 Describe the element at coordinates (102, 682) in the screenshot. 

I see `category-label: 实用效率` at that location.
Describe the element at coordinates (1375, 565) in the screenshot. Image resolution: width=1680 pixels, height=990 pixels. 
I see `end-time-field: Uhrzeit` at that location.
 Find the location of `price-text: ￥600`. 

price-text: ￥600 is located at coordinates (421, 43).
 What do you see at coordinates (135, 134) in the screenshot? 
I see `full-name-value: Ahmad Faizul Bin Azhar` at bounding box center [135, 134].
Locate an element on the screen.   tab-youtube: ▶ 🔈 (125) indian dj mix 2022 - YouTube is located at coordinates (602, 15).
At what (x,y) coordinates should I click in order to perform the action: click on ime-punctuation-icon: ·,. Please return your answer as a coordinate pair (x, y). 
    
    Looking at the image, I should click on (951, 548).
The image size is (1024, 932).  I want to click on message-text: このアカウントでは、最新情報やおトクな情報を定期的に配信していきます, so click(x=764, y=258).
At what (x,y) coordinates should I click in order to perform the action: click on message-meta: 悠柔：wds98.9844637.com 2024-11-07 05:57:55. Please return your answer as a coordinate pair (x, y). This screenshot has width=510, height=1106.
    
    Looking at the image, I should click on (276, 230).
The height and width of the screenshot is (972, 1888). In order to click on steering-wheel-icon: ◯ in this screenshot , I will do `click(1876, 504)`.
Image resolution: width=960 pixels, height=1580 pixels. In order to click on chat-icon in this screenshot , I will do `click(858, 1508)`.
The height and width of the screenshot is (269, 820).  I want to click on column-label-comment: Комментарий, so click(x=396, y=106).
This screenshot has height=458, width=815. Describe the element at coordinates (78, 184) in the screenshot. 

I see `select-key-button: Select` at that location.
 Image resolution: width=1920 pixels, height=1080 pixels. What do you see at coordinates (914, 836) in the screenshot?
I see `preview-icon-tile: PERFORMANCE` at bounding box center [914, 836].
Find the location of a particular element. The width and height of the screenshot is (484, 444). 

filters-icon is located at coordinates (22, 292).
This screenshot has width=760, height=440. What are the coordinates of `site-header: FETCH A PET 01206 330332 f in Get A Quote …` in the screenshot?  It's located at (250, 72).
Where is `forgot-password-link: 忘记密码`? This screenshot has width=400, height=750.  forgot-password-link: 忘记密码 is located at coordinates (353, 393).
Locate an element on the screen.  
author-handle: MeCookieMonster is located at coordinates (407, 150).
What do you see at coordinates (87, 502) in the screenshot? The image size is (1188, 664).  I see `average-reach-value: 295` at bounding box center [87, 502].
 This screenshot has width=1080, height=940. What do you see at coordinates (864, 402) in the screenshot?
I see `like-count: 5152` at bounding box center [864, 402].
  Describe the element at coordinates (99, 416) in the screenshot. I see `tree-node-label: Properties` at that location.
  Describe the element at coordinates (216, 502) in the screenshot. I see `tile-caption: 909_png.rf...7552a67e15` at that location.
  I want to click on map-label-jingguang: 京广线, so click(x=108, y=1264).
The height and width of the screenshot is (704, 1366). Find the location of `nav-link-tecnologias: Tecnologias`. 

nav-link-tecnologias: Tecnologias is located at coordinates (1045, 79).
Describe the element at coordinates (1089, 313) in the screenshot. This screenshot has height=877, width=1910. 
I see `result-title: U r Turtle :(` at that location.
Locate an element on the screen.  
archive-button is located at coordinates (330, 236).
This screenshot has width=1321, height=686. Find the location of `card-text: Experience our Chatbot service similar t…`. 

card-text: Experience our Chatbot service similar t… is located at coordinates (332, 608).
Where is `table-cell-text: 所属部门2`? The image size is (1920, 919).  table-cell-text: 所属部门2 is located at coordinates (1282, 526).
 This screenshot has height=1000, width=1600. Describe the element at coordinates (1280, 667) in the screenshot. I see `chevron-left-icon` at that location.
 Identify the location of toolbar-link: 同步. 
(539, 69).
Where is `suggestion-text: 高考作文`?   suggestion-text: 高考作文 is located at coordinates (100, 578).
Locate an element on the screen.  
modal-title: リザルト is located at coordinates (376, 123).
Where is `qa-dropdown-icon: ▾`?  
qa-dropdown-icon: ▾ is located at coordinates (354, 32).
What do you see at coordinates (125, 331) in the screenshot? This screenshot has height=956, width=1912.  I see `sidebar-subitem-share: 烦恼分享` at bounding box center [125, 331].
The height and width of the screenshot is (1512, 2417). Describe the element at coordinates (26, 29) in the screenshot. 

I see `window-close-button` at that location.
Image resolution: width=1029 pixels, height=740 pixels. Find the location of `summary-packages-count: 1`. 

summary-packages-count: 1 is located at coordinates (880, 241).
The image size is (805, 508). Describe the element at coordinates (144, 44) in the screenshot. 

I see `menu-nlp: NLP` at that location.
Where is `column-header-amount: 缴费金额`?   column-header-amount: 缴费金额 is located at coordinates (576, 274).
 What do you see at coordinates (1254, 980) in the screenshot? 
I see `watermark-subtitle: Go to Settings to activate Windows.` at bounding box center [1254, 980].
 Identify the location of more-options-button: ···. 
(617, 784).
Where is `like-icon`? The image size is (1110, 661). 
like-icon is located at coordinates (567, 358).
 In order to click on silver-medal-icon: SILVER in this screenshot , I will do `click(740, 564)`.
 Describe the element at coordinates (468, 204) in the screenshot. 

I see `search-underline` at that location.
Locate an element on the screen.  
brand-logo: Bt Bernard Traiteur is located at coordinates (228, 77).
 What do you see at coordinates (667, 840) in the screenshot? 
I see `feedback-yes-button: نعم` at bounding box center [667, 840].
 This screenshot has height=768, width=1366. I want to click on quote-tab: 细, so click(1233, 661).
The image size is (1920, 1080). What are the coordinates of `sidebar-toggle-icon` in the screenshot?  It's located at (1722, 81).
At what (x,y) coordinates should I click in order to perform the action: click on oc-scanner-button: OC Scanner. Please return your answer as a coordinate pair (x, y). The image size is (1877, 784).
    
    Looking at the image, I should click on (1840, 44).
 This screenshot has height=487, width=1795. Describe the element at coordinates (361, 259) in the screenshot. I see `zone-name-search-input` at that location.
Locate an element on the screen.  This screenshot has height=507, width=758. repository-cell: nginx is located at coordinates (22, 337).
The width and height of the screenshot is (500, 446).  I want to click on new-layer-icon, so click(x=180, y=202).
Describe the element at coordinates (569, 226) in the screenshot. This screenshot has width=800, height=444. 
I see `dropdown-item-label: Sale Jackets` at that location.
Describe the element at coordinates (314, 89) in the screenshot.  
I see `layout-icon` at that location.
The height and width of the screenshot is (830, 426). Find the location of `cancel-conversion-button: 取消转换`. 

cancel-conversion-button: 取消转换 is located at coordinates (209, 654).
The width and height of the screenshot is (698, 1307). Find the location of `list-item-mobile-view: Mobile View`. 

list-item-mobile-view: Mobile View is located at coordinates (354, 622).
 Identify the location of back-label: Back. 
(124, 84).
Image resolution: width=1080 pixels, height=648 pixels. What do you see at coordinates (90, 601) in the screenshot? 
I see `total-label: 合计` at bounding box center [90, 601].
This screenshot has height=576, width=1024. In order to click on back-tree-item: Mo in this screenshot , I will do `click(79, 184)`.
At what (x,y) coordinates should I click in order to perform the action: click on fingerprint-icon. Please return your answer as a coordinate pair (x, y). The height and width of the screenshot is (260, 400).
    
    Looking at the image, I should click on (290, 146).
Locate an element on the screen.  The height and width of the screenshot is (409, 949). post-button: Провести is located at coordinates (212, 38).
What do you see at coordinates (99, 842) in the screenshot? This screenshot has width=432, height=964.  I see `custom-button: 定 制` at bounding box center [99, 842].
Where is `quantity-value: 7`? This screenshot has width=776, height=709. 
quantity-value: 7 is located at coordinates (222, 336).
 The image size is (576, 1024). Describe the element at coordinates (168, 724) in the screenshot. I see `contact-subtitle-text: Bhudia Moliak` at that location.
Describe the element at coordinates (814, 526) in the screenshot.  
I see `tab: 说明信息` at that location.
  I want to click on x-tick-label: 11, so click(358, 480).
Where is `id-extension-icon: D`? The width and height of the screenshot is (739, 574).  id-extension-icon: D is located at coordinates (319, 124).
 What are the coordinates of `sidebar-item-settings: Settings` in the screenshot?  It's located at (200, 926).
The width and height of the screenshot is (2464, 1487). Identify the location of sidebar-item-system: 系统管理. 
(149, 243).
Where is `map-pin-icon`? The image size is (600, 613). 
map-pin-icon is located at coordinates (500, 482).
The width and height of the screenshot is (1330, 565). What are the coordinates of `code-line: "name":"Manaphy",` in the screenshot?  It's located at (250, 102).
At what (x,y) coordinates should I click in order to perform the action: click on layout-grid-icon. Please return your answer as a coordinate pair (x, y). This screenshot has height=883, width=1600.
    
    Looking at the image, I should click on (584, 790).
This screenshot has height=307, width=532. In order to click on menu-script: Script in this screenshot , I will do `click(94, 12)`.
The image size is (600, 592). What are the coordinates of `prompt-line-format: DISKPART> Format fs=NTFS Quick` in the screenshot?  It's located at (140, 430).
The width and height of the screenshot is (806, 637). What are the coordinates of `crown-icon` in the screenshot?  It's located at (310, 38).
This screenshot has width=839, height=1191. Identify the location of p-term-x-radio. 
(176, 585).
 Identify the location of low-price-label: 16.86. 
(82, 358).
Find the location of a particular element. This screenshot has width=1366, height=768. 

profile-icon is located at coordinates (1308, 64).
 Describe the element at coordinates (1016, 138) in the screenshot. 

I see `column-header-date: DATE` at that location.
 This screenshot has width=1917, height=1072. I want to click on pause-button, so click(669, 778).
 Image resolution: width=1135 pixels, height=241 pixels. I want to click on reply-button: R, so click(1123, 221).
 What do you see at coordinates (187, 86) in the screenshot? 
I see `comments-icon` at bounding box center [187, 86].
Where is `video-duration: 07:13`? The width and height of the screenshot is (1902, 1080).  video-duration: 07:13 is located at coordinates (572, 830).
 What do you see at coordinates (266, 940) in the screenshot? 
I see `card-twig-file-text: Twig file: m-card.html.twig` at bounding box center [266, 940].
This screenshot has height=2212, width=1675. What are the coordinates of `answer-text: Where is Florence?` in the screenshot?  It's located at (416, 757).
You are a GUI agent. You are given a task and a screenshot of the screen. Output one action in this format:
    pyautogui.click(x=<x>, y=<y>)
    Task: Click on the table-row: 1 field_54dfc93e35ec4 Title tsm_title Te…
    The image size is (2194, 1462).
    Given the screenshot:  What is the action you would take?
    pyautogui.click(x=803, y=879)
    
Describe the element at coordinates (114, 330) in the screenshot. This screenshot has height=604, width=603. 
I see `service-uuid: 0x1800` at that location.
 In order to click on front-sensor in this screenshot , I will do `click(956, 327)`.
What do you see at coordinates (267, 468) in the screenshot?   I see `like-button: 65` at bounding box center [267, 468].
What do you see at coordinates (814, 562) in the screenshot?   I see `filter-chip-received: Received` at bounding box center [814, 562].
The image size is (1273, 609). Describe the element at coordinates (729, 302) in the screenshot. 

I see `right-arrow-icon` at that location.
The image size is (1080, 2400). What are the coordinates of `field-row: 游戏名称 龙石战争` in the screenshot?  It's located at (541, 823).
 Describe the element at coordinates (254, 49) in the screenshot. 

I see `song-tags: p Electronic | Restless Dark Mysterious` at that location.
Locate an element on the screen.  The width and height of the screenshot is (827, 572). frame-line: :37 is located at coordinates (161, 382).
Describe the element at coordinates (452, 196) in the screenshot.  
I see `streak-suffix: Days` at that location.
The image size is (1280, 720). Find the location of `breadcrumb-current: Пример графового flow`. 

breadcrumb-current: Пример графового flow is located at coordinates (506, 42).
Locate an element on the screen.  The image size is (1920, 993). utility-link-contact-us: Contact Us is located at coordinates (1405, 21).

+++

ENUNCIADO: Substitua "screenshot" por "captura de tela" nas linhas que começam na que contém "Identify the location of more-options-button: ···." e vão até a que contém "brand-logo: Bt Bernard", inclusive. Reproduza apenas essas linhas e mantenha todo o resto sem alteração.

RESOLUÇÃO DO EXERCÍCIO:
 Identify the location of more-options-button: ···. 
(617, 784).
Where is `like-icon`? The image size is (1110, 661). 
like-icon is located at coordinates (567, 358).
 In order to click on silver-medal-icon: SILVER in this captura de tela , I will do `click(740, 564)`.
 Describe the element at coordinates (468, 204) in the captura de tela. 

I see `search-underline` at that location.
Locate an element on the screen.  
brand-logo: Bt Bernard Traiteur is located at coordinates (228, 77).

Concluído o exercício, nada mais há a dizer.